目前,由于超声影像对恶性病变诊断率不高,因此,临床上一般通过细针穿刺活检(fine needle aspiration biopsy,FNAB)鉴别甲状腺结节的性质。而良恶性甲状腺结节的临床处理不同,对患者的医疗花费和预后也有显著差异,因此在诊疗阶段具备良好的筛查手段对甲状腺结节良恶性进行准确评估,制定个性化精准治疗方案等方面都有极大的参考价值。
因此,有必要探索一种新的甲状腺癌诊断方法,近年来,液体活检技术广泛应用于癌症的诊疗和预后监测,作为一种非侵入性检查方式逐渐受到关注,其在甲状腺癌早诊中显示出了一定的潜力。所以寻找新的生物标志物用于甲状腺癌诊断试剂产品是存在需求的。
发明内容
针对现有技术的缺陷,本发明的目的在于提供了一种用于检测甲状腺癌生物标志物的核酸组合、试剂盒及应用,以改善现有技术检测甲状腺癌的手段不足,检测甲状腺癌的灵敏性、特异性低等的技术问题。
为实现上述目的,本发明提供了一种用于检测甲状腺癌生物标志物的核酸组合,所述甲状腺癌生物标志物包括如下基因中的至少一个:ESAM基因、IL21R基因和FSCN2基因。
优选地,以GRCh38.p14为参考基因组,所述甲状腺癌生物标志物包括如下至少一个:
所述ESAM基因的chr11:124758793-124759193的全长区域或部分区域;
所述IL21R基因的chr16:27449926-27450276的全长区域或部分区域;
所述FSCN2基因的chr17:81536917-81537317的全长区域或部分区域。
优选地,所述核酸组合包括用于检测所述甲状腺癌生物标志物的甲基化水平的甲基化引物对。
优选地,所述核酸组合还包括用于检测所述甲状腺癌生物标志物甲基化水平的非甲基化引物对。
进一步优选地,所述核酸组合包括如下组合中的至少一组:
第一核酸组合,SEQ ID NO.10~11所示的第一甲基化引物对和SEQ ID NO.12~13所示的第一非甲基化引物对;
第二核酸组合,SEQ ID NO.14~15所示的第二甲基化引物对和SEQ ID NO.16~17所示的第二非甲基化引物对;
第三核酸组合,SEQ ID NO.18~19所示的第三甲基化引物对和SEQ ID NO.20~21所示的第三非甲基化引物对;
第四核酸组合,SEQ ID NO.22~23所示的第四甲基化引物对和SEQ ID NO.24~25所示的第四非甲基化引物对。
优选地,所述核酸组合还包括检测探针。
进一步优选地,所述核酸组合包括如下组合中的至少一组:
第五核酸组合,SEQ ID NO.14~15所示的第二甲基化引物对和SEQ ID NO.29所示的第一检测探针;
第六核酸组合,SEQ ID NO.18~19所示的第三甲基化引物对和SEQ ID NO.30所示的第二检测探针。
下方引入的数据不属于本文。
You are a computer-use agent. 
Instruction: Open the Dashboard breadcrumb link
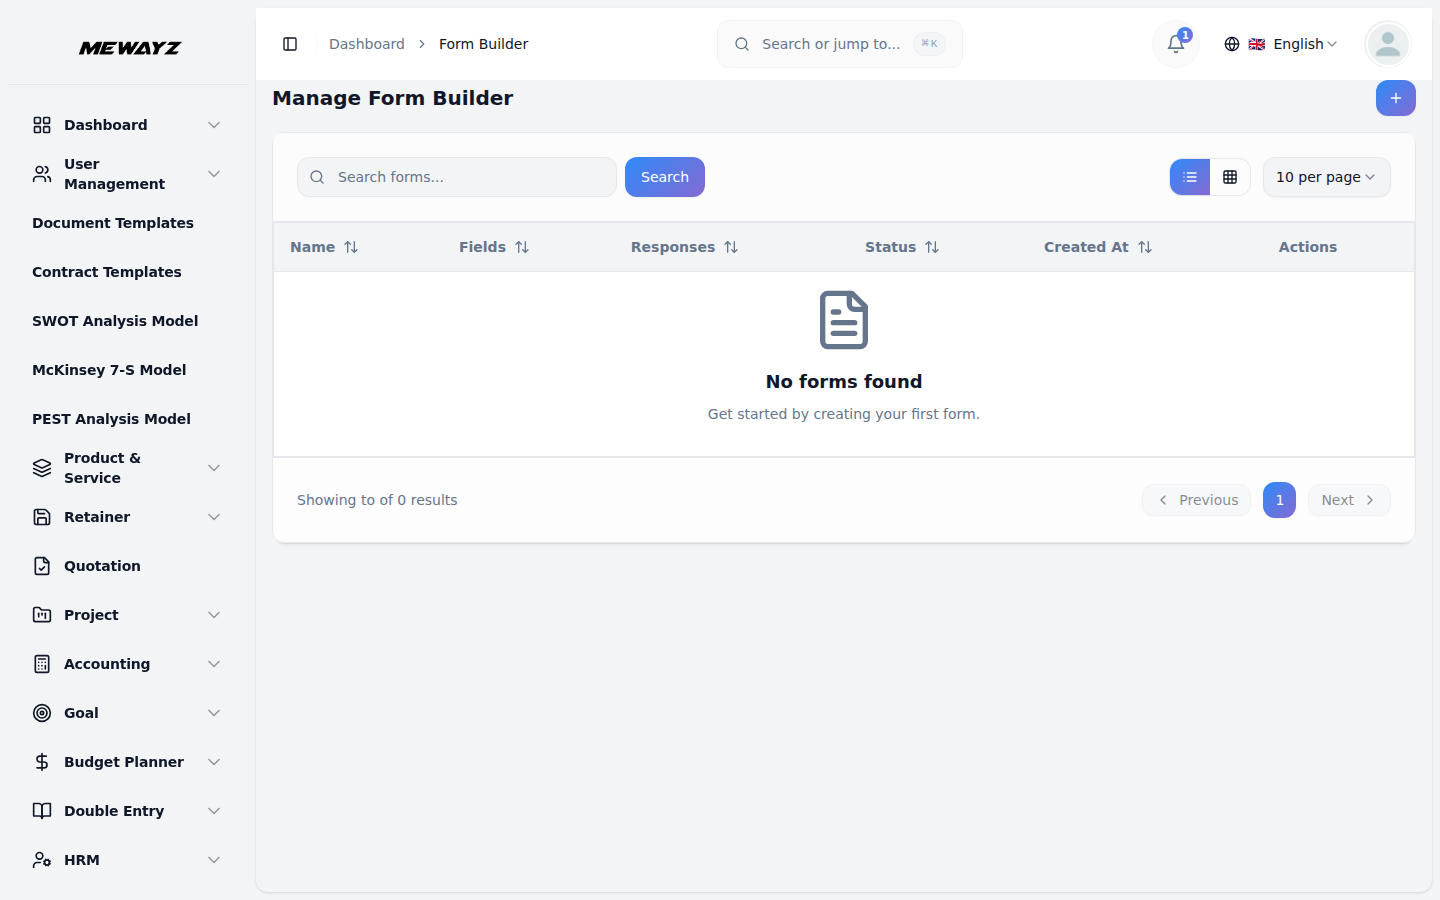click(x=366, y=44)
优选地,所述检测探针的5'端含有荧光报告基团,3'端含有荧光淬灭基团。
本发明还提供了一种用于检测甲状腺癌生物标志物的试剂盒,其包括所述核酸组合。
优选地,所述试剂盒还包括内参基因的上下游引物及检测探针、DNA提取试剂、DNA纯化试剂、甲基化转化试剂、扩增试剂、阳性对照品和阴性对照品中的一种或多种。
本发明还提供了所述核酸组合或所述试剂盒在制备甲状腺癌诊断产品中的应用。
优选地,所述甲状腺癌诊断产品包括引物、探针、试剂盒、芯片、测序文库、膜条和蛋白阵列中的至少一种。
总体而言,通过本发明所构思的以上技术方案与现有技术相比,具有以下有益效果:
(1)本发明提供的一种用于检测甲状腺癌生物标志物的核酸组合、试剂盒,通过检测样本中甲状腺癌生物标志物的甲基化水平,能够对甲状腺癌进行高灵敏性、高特异性检测。上述试剂盒检测甲状腺癌血液样本的灵敏性可达87.8%,检测健康人血液样本的特异性可达95.4%。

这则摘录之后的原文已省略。